--- Extract to read Enclosed Below ---

Young fans are messaging social media creators and entrepreneurs seeking experience. But the terms of the arrangements can vary widely.
In September 2020, a newly minted TikTok influencer named Audrey Peters secured her first brand partnership. An account called @Overheard asked her to recite snippets of outrageous conversation on her smartphone-filmed walks through Manhattan. But before long, Ms. Peters ran out of friends who were willing to trail her with a camera as she traipsed around the city.
A fellow content creator suggested that Ms. Peters, 24, seek out an unpaid intern — someone who could support her work in exchange for experience. This sounded perfect. Ms. Peters had interned for free during college and found it valuable. So she created an Instagram story advertising a part-time, unpaid gig.
The post was not received well. Commenters piled on, calling her classist and accusing her of exploitation. In retrospect, she said, the job description was incomplete: She planned to cover her intern’s transportation and meals, and introduce the intern to her brand partners.

--- End of Enclosed Extract to read ---
--- Study material Enclosed Below ---

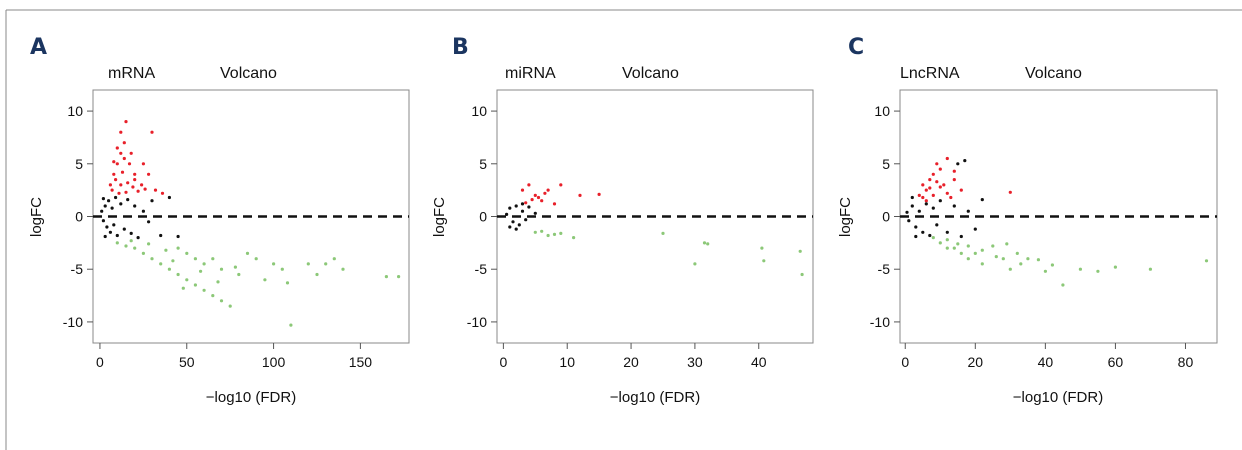  I want to click on x-tick-label: 30, so click(695, 362).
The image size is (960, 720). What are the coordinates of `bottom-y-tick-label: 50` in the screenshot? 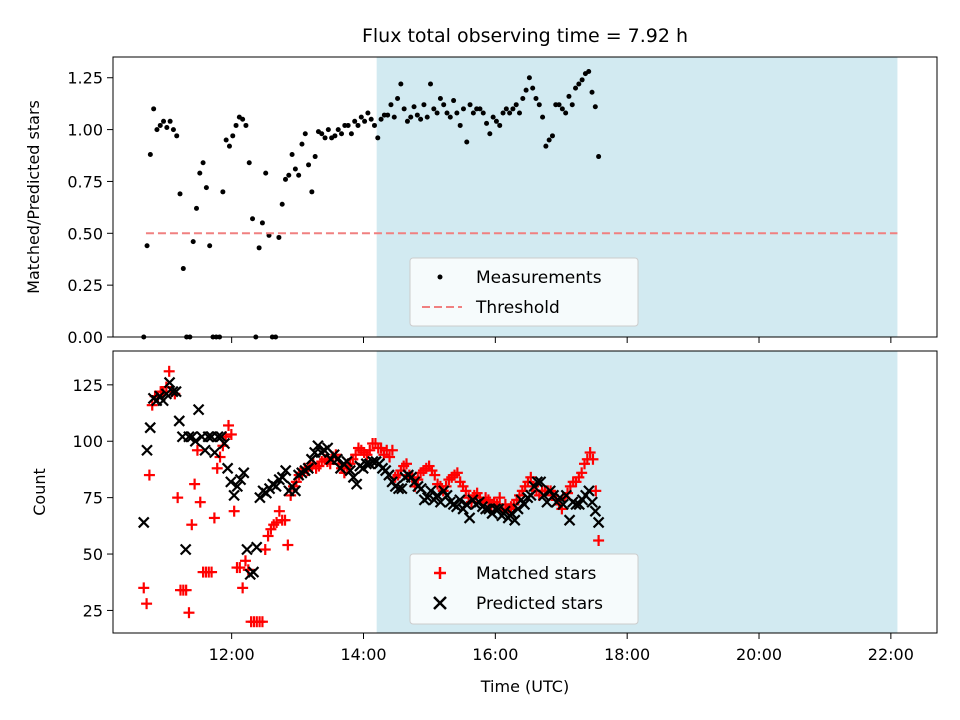 It's located at (93, 554).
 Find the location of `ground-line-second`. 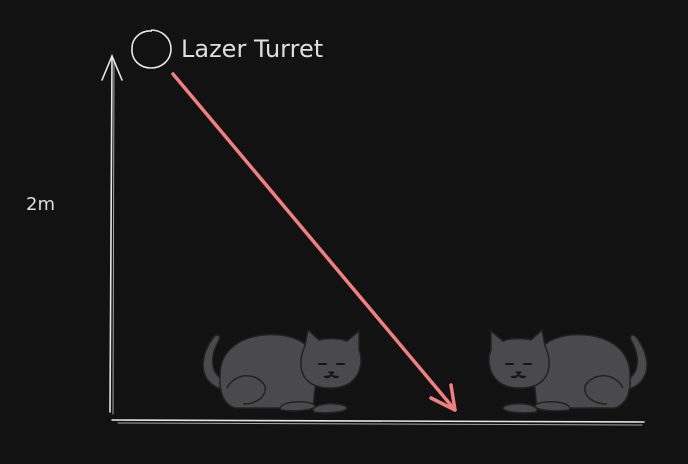

ground-line-second is located at coordinates (380, 424).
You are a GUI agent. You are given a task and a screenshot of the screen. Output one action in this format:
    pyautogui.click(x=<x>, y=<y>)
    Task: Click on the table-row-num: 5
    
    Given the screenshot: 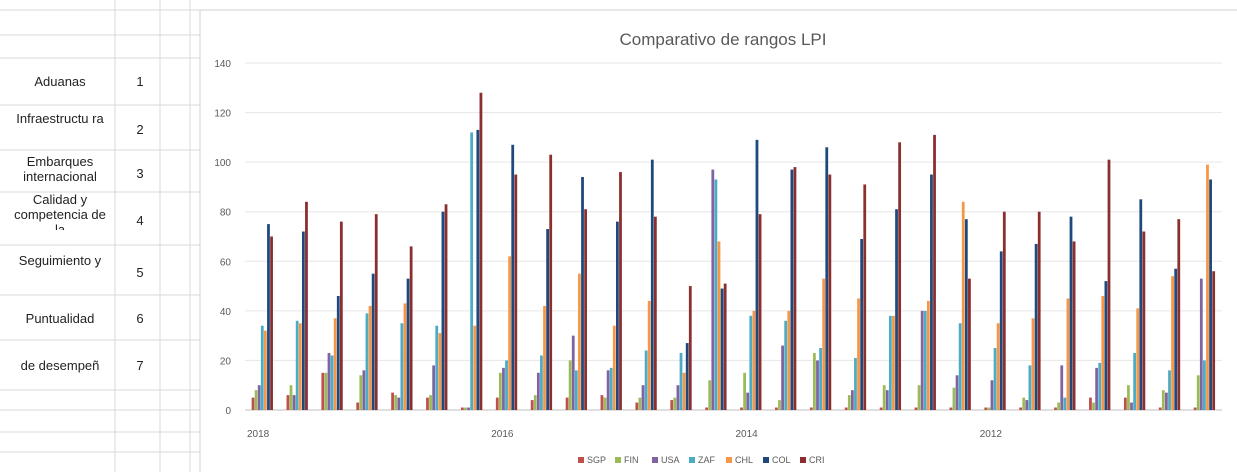 What is the action you would take?
    pyautogui.click(x=140, y=272)
    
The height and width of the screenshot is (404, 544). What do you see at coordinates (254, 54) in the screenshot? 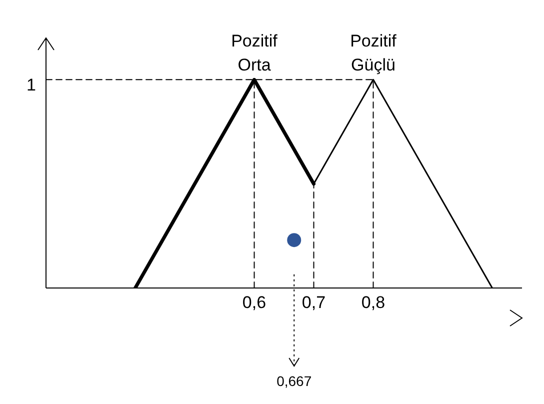
I see `annotation: Pozitif Orta` at bounding box center [254, 54].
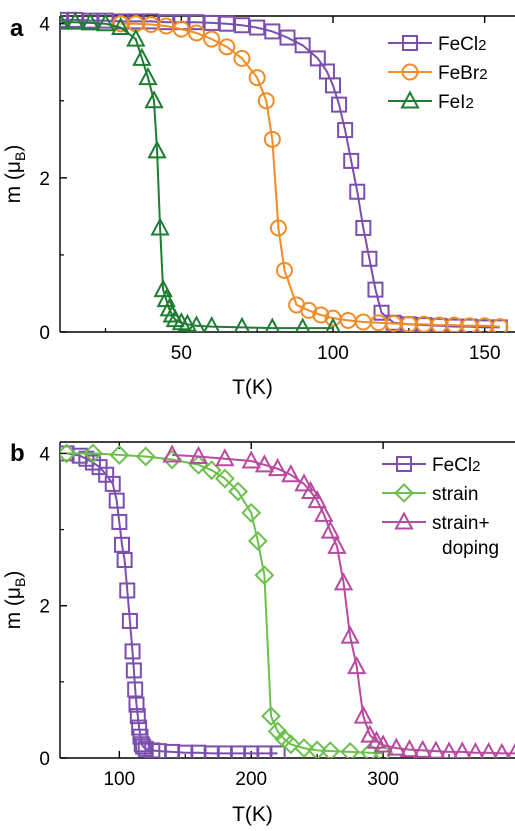 This screenshot has height=831, width=515. What do you see at coordinates (20, 582) in the screenshot?
I see `y-axis-title-sub: B` at bounding box center [20, 582].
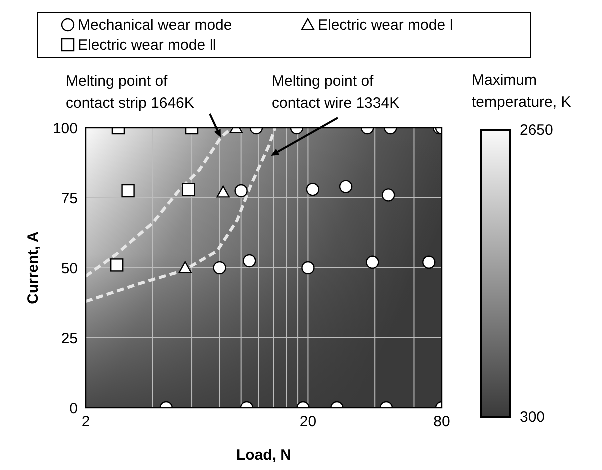 The height and width of the screenshot is (470, 602). Describe the element at coordinates (70, 199) in the screenshot. I see `y-tick-label: 75` at that location.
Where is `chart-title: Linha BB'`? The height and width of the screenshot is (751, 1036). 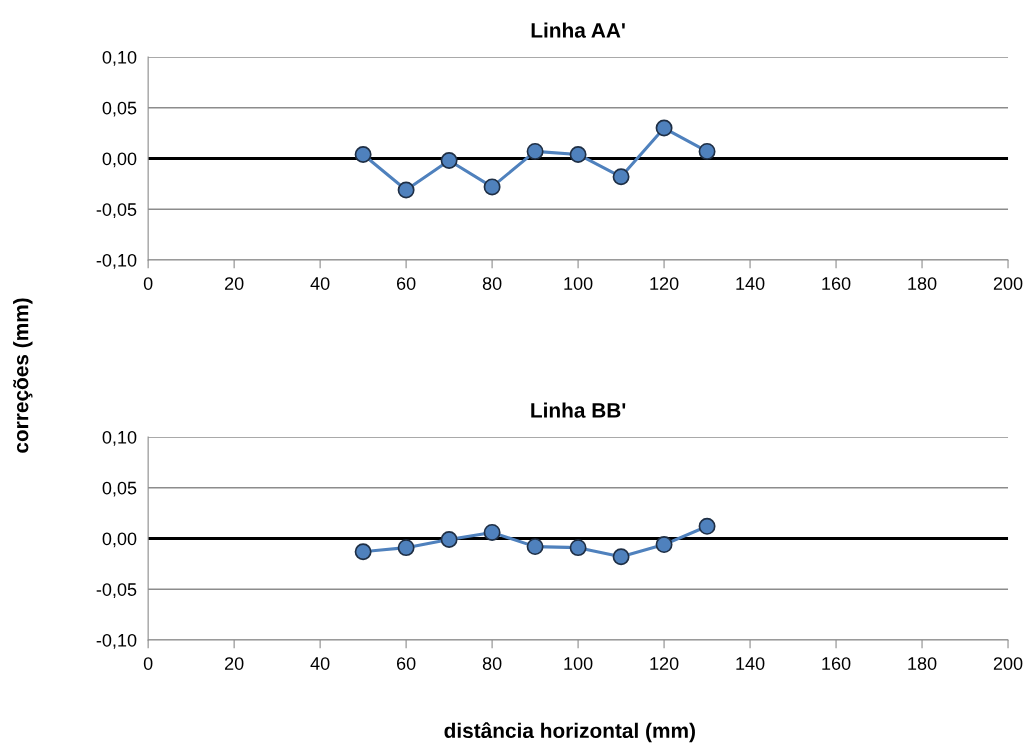 chart-title: Linha BB' is located at coordinates (578, 410).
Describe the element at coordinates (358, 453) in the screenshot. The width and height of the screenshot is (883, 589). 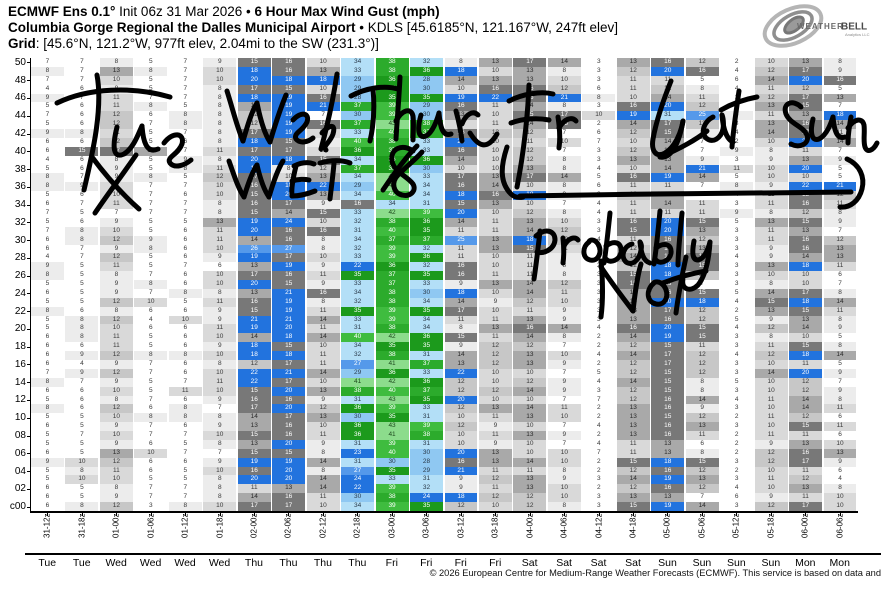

--- End of Enclosed Study material ---

Problem set -
**a)** Could you extract the part of the article on unpaid internships with influencers starting with "A fellow content" and going on through "her brand partners."?
**b)** Can you lay out the records as a numbered list, starting with the line with "The height and width of the screenshot is (404, 544)." and going on through the line with "center [20, 582].", skipping blank lines and leaving out the pictures?

List of solutions -
**a)**
A fellow content creator suggested that Ms. Peters, 24, seek out an unpaid intern — someone who could support her work in exchange for experience. This sounded perfect. Ms. Peters had interned for free during college and found it valuable. So she created an Instagram story advertising a part-time, unpaid gig.
The post was not received well. Commenters piled on, calling her classist and accusing her of exploitation. In retrospect, she said, the job description was incomplete: She planned to cover her intern’s transportation and meals, and introduce the intern to her brand partners.

**b)**
1. The height and width of the screenshot is (404, 544). What do you see at coordinates (254, 54) in the screenshot? 
2. I see `annotation: Pozitif Orta` at bounding box center [254, 54].
3.  This screenshot has height=831, width=515. What do you see at coordinates (20, 582) in the screenshot?
4. I see `y-axis-title-sub: B` at bounding box center [20, 582].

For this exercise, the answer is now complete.